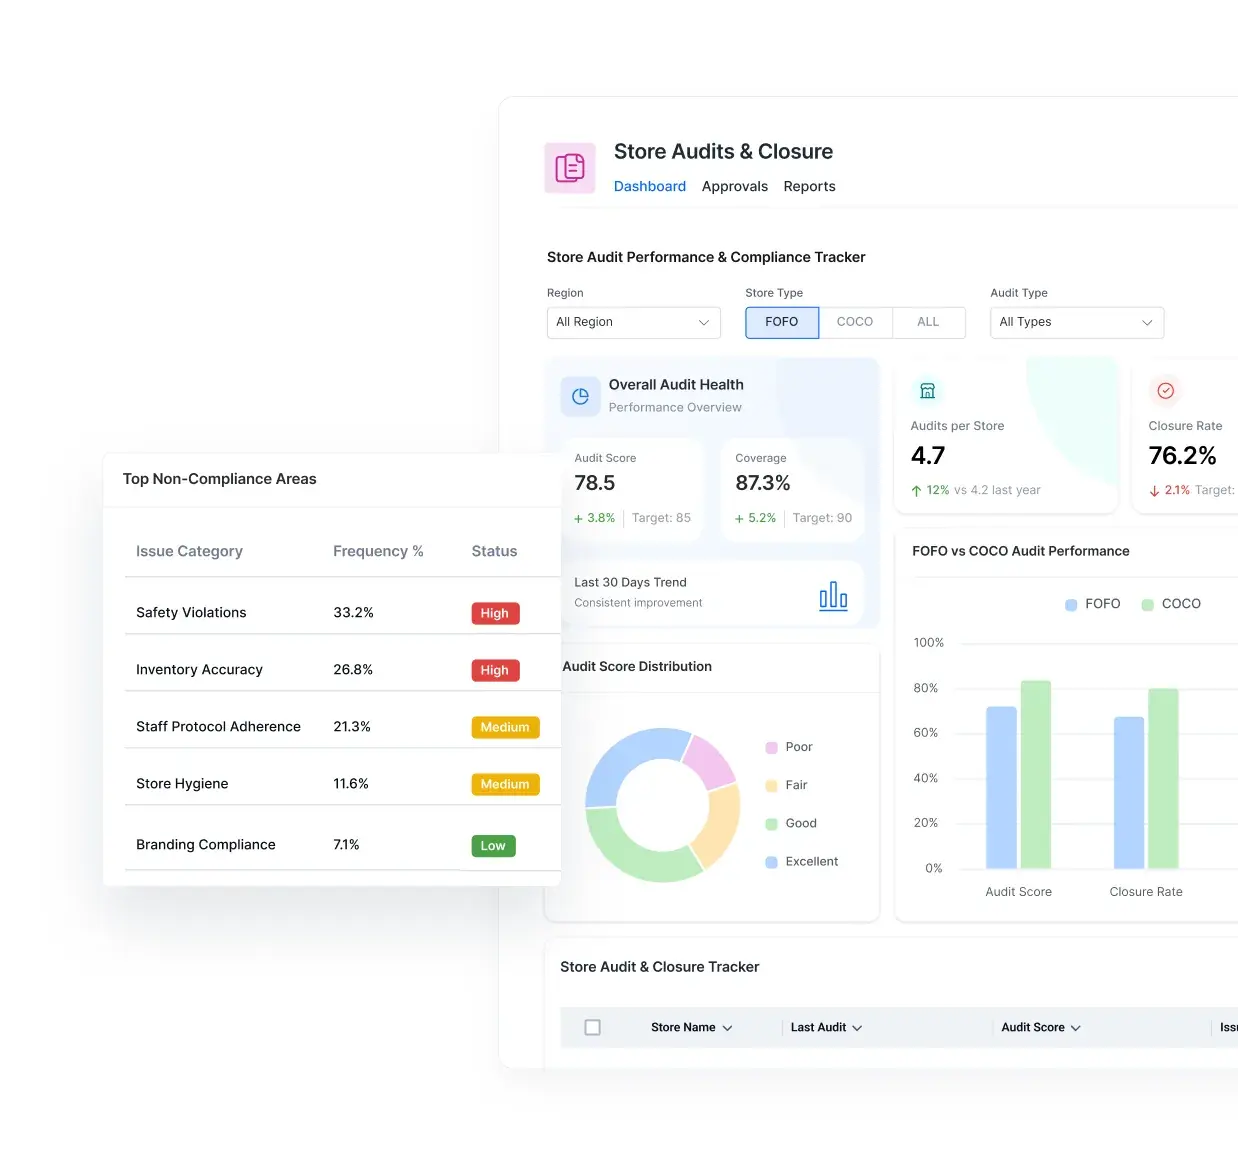Sort by the Store Name column chevron
This screenshot has height=1166, width=1238.
point(727,1028)
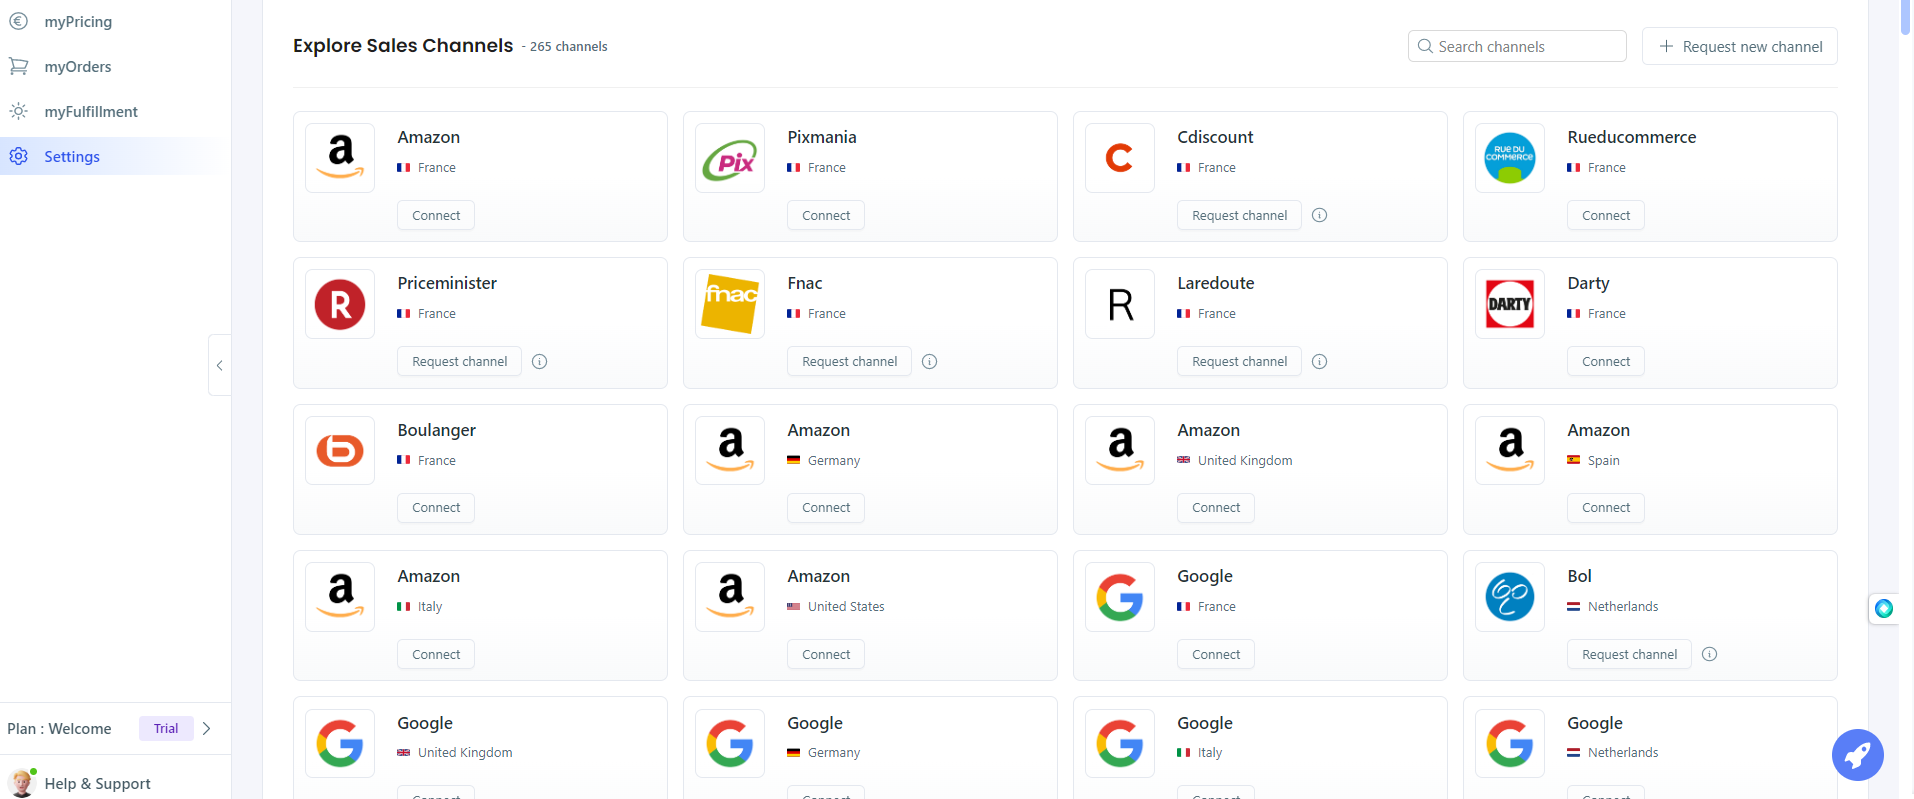Collapse the left sidebar with chevron
The width and height of the screenshot is (1914, 799).
point(220,365)
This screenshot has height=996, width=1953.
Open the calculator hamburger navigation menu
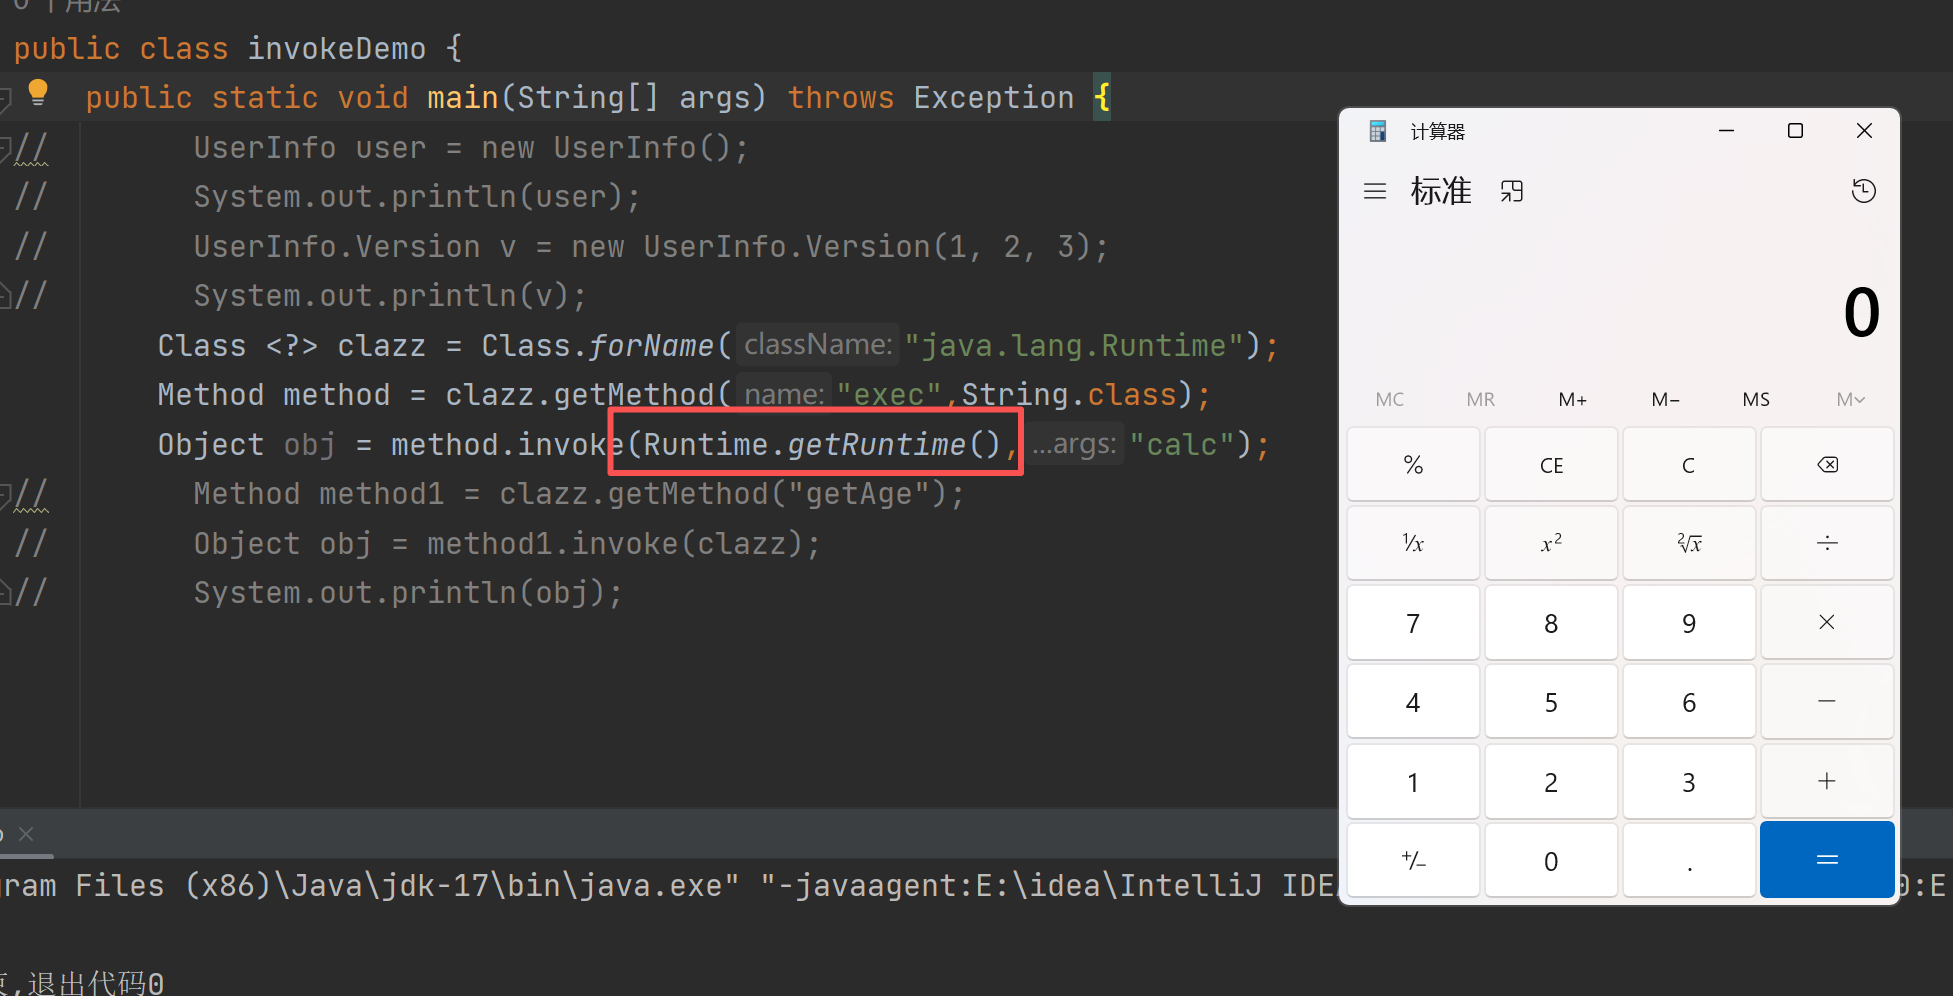pyautogui.click(x=1375, y=191)
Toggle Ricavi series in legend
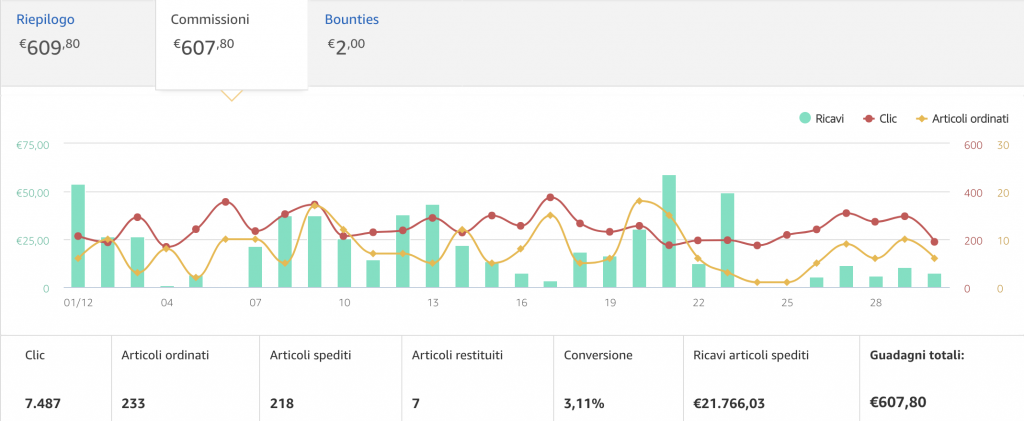 tap(822, 119)
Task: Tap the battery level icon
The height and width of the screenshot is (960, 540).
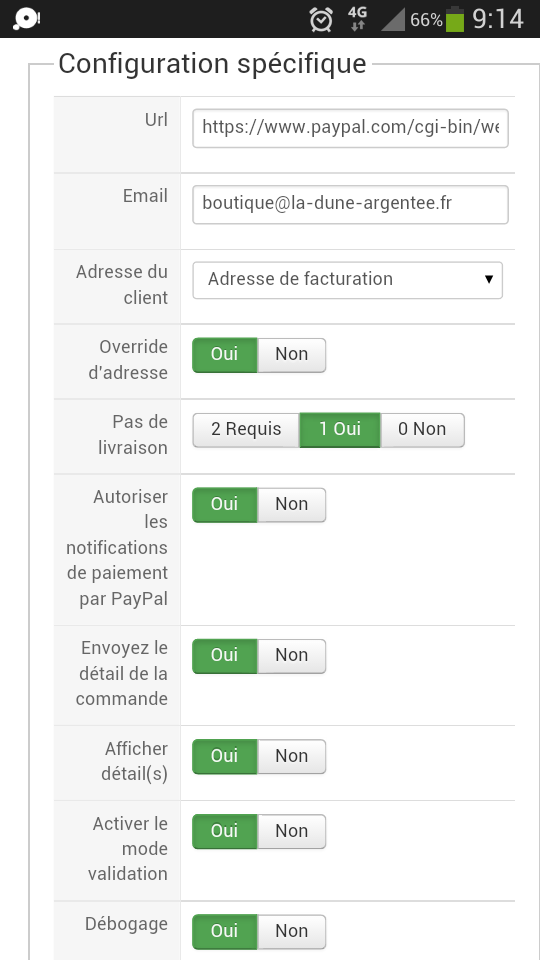Action: click(x=454, y=19)
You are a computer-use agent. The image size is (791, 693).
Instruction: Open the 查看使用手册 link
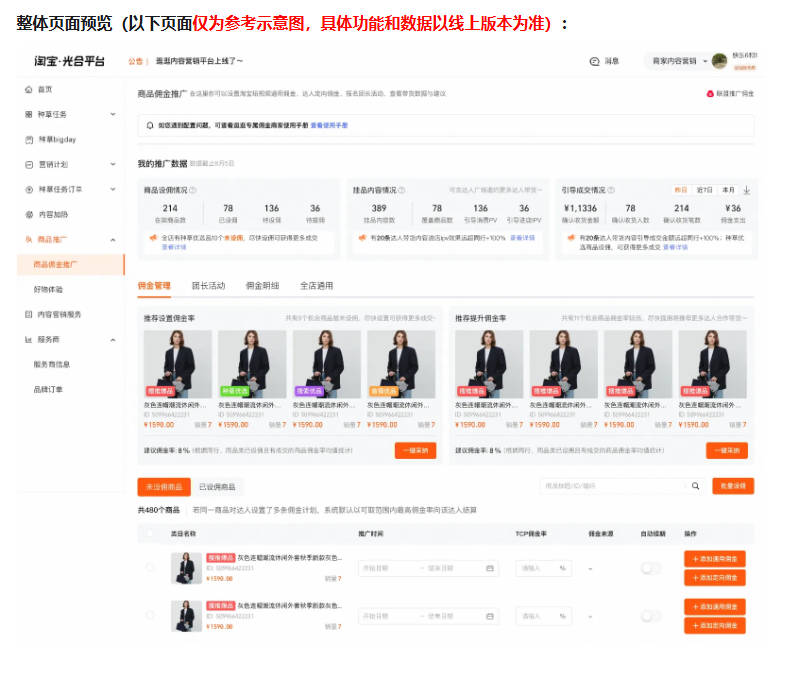pos(329,126)
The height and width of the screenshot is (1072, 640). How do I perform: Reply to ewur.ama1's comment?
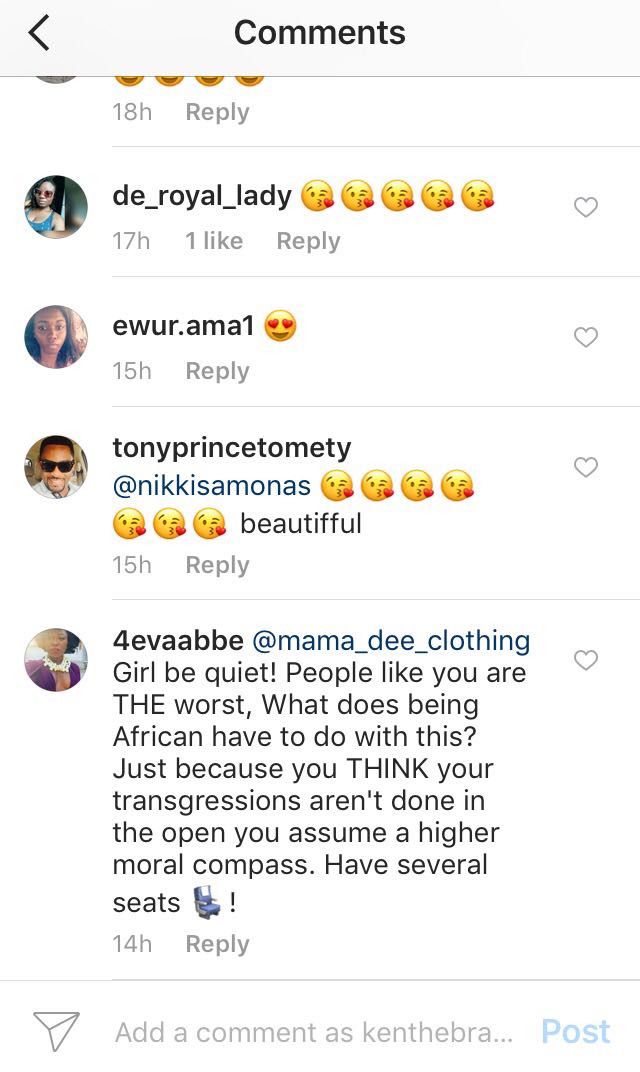tap(217, 371)
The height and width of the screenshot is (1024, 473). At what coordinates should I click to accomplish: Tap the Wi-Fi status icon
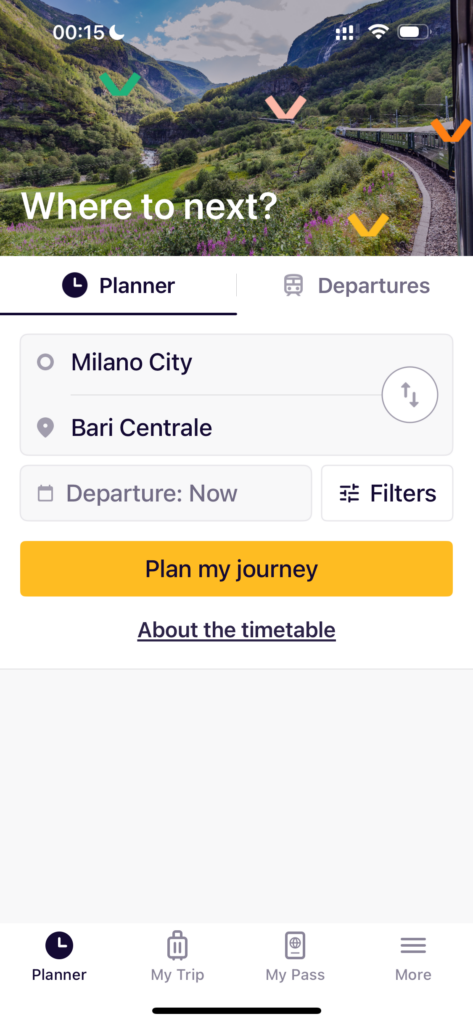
■ ■ ■ ■
> [Exercise]: Lines above that include the string "icon" need to be copied.

> [Response to the exercise]:
Task: Tap the battery level icon
The height and width of the screenshot is (1024, 473). At what coordinates should I click to accomplish: Tap the Wi-Fi status icon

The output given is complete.